Fitbit lancia il coach AI su iPhone (ma si paga)
Il cuore della novità è un’interfaccia conversazionale alimentata da Gemini, il modello di intelligenza artificiale di Google. Gli si parla, o meglio, gli si scrive, e lui interpreta i dati raccolti dal dispositivo per creare routine personalizzate, allenamenti su misura e suggerimenti basati sugli obiettivi di salute, le attrezzature disponibili e le preferenze dell’utente.
Ci si vuole allenare a casa con due manubri e un tappetino? Il coach AI costruisce un programma attorno a quello. Si preferisce la corsa ma un ginocchio che fa le bizze? Dovrebbe tenerne conto. È la promessa, almeno. La funzione era stata lanciata a ottobre in versione limitata, e adesso Google la apre a un pubblico più ampio per capire se regge alla prova del mondo reale.
Disponibilità
Qui arriva la nota dolente. Per accedere al coach AI serve un abbonamento Fitbit Premium attivo. Serve anche un account Google per accedere all’app Fitbit, un dettaglio che ormai non dovrebbe sorprendere nessuno, dato che Big G ha acquisito Fitbit nel 2021 e da allora ha progressivamente integrato Fitbit nei servizi e nell’ecosistema Google.

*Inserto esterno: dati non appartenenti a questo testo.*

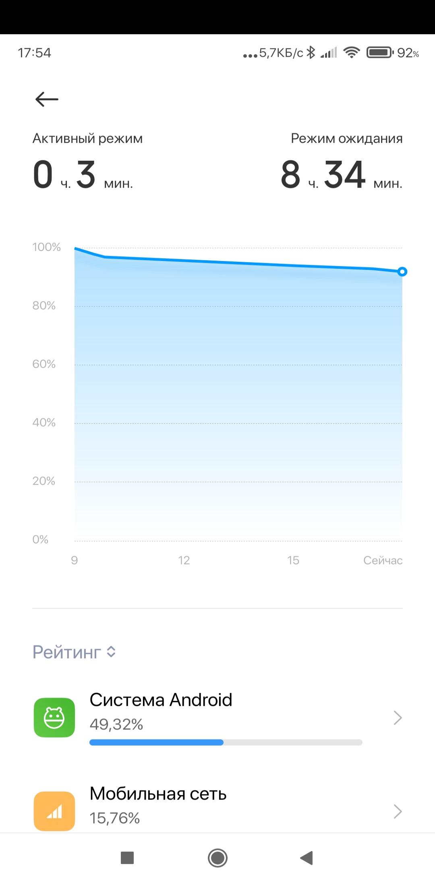Viewport: 435px width, 883px height.
Task: Tap the battery icon in status bar
Action: click(x=379, y=52)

L’elenco dei dispositivi compatibili comprende 14 wearable tra braccialetti Fitbit e Pixel Watch. Se il proprio modello non rientra nella lista, il coach AI semplicemente non sarà disponibile sul dispositivo, anche se si ha l’abbonamento Premium attivo. Fitbit avverte inoltre che il rilascio avverrà nel corso dei prossimi giorni.